July 2, 2007
Apple and AT&T just identified 500,000 alpha geeks for marketers around the world. What does that mean for your brand? Piper Jaffray is reporting that Apple sold more than 500,000 iPhones this weekend according to Tom Krazit of Crave. Here are the details:
- 95% of buyers in NYC and SFO bought the 8GB model (versus the 4GB)
- 50% of buyers were new customers for AT&T (Verizon’s CEO is kicking himself)

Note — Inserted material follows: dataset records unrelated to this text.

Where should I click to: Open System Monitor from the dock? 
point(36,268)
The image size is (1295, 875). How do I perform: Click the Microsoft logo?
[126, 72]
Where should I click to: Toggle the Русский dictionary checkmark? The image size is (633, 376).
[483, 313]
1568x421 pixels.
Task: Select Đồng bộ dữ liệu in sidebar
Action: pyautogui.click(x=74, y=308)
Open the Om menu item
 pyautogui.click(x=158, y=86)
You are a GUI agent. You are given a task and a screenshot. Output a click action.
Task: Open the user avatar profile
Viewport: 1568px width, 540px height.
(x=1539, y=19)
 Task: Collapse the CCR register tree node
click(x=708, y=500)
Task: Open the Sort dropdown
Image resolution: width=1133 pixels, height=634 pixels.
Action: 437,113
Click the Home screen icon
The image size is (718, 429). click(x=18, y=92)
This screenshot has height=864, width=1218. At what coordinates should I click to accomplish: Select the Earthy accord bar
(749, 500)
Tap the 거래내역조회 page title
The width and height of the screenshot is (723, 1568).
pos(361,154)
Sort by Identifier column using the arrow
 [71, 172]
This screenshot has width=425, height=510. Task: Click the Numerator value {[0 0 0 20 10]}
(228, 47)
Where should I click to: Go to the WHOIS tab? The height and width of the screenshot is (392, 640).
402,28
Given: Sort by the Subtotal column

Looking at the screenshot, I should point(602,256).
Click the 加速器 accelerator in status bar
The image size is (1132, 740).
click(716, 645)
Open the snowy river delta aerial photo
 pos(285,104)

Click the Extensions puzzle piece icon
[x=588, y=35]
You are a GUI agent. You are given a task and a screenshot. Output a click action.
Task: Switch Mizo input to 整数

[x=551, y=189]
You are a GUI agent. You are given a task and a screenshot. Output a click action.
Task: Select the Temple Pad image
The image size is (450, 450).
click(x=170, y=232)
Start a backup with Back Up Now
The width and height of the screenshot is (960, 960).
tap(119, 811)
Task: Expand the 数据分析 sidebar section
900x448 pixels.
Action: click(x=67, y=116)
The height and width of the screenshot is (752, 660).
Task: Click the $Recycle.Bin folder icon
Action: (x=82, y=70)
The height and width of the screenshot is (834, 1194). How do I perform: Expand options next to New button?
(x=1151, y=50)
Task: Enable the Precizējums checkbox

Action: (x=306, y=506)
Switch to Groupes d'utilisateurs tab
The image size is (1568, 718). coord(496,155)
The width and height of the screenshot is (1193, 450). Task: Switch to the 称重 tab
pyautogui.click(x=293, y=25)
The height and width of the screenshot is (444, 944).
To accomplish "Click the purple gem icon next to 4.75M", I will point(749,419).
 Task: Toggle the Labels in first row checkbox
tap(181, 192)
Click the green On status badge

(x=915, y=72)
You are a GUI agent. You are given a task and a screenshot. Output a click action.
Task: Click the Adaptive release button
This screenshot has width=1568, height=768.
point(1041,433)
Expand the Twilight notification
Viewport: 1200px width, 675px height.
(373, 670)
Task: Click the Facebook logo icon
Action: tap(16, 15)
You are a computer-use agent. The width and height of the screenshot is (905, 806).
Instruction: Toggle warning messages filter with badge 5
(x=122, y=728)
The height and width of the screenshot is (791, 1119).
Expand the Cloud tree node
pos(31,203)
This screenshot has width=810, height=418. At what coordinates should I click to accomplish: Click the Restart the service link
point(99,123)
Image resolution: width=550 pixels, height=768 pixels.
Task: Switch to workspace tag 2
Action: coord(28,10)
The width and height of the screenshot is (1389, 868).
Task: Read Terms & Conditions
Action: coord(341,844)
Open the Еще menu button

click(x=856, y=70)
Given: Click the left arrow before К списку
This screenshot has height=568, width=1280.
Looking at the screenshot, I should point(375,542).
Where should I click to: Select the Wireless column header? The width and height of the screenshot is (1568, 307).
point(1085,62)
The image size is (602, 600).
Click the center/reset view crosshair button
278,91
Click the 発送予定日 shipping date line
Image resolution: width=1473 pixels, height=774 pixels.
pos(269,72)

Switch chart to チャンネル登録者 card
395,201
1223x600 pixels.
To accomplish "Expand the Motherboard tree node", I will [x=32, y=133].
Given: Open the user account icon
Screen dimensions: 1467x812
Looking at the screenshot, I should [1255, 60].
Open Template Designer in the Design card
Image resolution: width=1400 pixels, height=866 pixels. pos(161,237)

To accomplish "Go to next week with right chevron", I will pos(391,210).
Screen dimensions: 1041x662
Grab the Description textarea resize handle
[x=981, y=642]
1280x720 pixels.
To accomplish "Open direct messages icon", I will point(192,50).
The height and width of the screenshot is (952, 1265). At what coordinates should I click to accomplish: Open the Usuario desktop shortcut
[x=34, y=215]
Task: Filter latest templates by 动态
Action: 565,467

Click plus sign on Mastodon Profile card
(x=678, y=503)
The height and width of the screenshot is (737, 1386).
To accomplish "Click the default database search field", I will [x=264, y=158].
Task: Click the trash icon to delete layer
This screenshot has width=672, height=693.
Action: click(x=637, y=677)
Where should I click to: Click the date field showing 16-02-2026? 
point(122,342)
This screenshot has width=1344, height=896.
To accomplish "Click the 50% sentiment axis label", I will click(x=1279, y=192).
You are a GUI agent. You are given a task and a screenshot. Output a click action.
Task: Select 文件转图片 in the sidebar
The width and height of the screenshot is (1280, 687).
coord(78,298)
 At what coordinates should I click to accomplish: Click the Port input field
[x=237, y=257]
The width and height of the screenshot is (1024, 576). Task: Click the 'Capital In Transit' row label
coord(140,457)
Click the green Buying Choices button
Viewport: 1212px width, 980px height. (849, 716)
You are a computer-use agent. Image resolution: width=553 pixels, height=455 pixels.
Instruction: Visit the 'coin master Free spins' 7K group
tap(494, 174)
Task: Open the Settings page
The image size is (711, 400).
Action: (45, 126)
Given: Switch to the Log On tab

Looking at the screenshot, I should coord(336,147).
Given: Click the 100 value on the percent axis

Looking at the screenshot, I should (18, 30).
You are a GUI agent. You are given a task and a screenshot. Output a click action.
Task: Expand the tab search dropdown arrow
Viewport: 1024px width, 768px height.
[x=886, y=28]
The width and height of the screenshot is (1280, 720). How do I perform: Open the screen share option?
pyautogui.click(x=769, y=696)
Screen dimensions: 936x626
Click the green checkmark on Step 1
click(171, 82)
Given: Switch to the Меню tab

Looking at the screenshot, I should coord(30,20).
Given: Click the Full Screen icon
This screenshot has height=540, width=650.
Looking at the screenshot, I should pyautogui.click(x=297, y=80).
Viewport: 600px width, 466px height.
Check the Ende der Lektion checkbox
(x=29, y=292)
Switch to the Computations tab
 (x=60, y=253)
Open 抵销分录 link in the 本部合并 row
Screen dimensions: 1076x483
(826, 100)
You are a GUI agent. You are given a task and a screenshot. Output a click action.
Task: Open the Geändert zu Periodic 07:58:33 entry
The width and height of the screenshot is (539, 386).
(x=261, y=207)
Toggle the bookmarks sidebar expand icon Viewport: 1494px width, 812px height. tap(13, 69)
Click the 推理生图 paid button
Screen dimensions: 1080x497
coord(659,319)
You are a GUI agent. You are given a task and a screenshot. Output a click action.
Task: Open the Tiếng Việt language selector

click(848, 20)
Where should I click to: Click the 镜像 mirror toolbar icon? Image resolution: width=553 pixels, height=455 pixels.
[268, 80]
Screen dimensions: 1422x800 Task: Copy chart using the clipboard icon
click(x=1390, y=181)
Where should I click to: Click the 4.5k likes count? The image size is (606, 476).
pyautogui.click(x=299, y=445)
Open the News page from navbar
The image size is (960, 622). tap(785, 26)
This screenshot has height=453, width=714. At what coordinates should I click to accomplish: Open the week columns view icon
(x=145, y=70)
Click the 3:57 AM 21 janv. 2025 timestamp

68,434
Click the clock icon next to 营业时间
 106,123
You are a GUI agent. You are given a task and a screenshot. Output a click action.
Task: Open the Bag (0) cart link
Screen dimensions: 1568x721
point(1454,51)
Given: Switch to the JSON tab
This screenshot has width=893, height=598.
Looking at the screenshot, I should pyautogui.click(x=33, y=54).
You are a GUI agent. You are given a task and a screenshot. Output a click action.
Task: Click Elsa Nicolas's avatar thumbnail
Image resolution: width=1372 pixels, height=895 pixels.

If you can engage the iPhone community it means you can have access to 500,000 early adopters. How? Start building tools specific to the needs of the ‘instant community’. How? Hire guys like us or come to the iPhoneDevCamp in San Francisco this week.
June 30, 2007
Have you started ‘hacking’ on the iPhone yet? We are pushing on the development pretty hard in preparation for iPhoneDevCamp next week. The ajaxian folks have compiled several ‘notes and quirks’ with regard to development on the iPhone:
- Poking around the DOM, I don’t see any special objects, with the possible exception of window.offscreenBuffering (set to true).
- Bookmarklets work, although you have to go through the bookmarks menu to get to them.
- Safari crashes are handled gracefully - the main screen fades back in, and you can jump right back into Safari. It will then load page you were visiting when it crashed.
- Drag and drop, and other behaviors based on picking up mousemove events, don’t work. CSS-based element drag and drop doesn’t work either. Dragging one finger around the iPhone’s version of Safari causes the window to scroll, and that’s it. I assume that scroll events do work. I’m sure somebody is already working on a version of drag and drop based on window scrolling.
- For documents with no width set, the iPhone uses a default width of 980px.
- You do not get “mousedown” when you touch the screen. You get “mousedown” and “mouseup” at the same time when you release your finger. The “mousemove” event does not seem to fire at all. There is no way to handle double-clicking because that is the action for zooming, and calling event.preventDefault() doesn’t seem to override that.